I'd be really grateful for some advice on a piece of analysis I've been working on.

I have been working on quite a complex multistate model for seabird data with the following set up:
7 events (three locations, two breeding states for each location)
13 states (same as states but with a trap-aware and trap-unaware version of each equivalent event)
3 groups
7 occasions
0 individuals covariates

As my data has trap-dependence, I am using the Pradel & Sanz-Aguilar approach to deal with this. I have three transition matrices: survival, dispersal and detection (trap-aware/unaware process). My event probability matrix is not active as it is synonymous with the detection matrix, so I have used i as the GEMACO syntax to set this.

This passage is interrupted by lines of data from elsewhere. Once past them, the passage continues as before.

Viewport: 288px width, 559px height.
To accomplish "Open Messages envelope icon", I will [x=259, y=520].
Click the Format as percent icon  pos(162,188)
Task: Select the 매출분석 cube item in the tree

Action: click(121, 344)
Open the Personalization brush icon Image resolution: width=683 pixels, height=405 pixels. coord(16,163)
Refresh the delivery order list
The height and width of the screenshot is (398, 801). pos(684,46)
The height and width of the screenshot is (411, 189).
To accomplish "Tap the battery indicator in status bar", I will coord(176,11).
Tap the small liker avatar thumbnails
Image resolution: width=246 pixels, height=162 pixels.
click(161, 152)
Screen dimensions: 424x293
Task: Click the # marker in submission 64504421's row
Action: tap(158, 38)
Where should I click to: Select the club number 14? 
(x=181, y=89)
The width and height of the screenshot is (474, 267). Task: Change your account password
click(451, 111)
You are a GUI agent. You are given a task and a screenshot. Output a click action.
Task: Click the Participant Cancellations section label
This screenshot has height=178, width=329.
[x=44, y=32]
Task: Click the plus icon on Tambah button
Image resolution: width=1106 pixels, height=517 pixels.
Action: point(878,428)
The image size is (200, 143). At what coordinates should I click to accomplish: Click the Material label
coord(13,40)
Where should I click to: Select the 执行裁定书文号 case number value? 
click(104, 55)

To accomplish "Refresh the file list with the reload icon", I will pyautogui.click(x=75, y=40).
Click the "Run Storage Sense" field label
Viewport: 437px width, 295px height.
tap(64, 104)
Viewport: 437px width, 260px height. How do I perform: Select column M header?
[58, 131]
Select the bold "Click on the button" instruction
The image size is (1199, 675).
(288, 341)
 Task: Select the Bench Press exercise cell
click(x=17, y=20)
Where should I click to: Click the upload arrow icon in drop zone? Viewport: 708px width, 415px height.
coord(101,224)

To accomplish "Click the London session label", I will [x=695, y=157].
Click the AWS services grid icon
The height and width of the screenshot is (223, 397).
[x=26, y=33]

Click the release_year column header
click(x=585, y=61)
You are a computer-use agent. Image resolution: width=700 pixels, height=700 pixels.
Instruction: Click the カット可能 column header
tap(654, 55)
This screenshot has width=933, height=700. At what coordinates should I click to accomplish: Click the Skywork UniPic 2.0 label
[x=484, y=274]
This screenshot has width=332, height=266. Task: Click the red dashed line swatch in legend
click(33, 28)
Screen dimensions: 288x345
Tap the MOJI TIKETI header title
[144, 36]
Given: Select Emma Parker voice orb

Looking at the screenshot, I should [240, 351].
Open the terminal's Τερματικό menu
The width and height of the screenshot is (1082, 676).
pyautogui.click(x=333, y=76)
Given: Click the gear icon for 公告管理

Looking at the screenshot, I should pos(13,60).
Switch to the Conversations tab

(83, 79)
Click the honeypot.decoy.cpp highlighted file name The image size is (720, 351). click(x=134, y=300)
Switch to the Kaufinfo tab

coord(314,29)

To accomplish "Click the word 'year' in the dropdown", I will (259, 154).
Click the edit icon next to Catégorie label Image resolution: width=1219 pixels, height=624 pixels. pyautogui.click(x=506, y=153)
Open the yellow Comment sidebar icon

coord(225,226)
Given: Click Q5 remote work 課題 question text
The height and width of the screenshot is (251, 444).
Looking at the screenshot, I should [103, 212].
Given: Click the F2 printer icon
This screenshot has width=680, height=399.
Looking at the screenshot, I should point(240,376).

I have previously run versions of this model, only obtaining estimates of survival and dispersal for the trap aware birds, by using the GEMACO syntax to specify only the trap-aware states. These models have run fine and seem to converge and give sensible results. However, I have realised that it is preferable to generate survival and dispersal estimates for all birds, not just those in the trap-aware states, so have rerun exactly the same models, but these are failing. The model runs fine with the amended GEMACO syntax for survival, but fails when I try and amend the dispersal syntax. For example:

where:
1 - non breeder at site one (trap-aware)
2 - non-breeder at site one (trap-unaware)
3 - non breeder at site two (trap-aware)
4 - non-breeder at site two (trap-unaware)
5 - non breeder at site three (trap-aware)
6 - non-breeder at site three (trap-unaware)
7 - breeder at site one (trap-aware)
8 - breeder at site one (trap-unaware)
9 - breeder at site two (trap-aware)
10 - breeder at site two (trap-unaware)
11 - breeder at site three (trap-aware)
12 - breeder at site three (trap-unaware)

and where:

the first set of [] specifies the probability to remain a non-breeder regardless of location, the second set of [] specifies the probability of a non-breeder becoming a non-breeder at any of the other locations; and the third, fourth and fifth set of [] specify the probability of a current breeder becoming a breeder at either of the other two locations. Age classes are used so that the probability of a non-breeder younger than a set age becoming a breeder can be set to zero using IMVF.

GEMACO syntax for dispersal of only trap-birds that runs:

[f(1 3 5).to(1 3 5)]+[f(1, 3, 5).[young+ad2].to(7, 9, 11)]+[f(7).[young+ad2].to(7, 9 11)[f(9 10).[young+ad2].to(9 10, 7 8 11 12)]+[f(11 12).[young+ad2].t(11 12, 7 8 9 10)]

GEMACO syntax for dispersal of both trap-aware and -unaware birds that fails:

[f(1 2 3 4 5 6).to(1 2 3 4 5 6)]+[f(1 2, 3 4, 5 6).[young+ad2].to(7 8, 9 10, 11 12)]+
[f(7 8).[young+ad2].to(7 8, 9 10 11 12)+[f(9 10).[young+ad2].to(9 10, 7 8 11 12)]+
[f(11 12).[young+ad2].t(11 12, 7 8 9 10)]

When the second version of the model runs it fails very quickly, I receive warnings that the first 10 histories are incompatible with the model with each run (model set to run 5 times with random initial values), as well as the following errors at the end of the overall run: "Error using matlab.graphics.axis.Axes/set Value must be a vector of type single or double whose values increase" and errors in "barV6", "bar", "hist", "menumuse>Run_Callback", "gui_mainfcn" and "matlab.graphics.internal.figfile.FigFile".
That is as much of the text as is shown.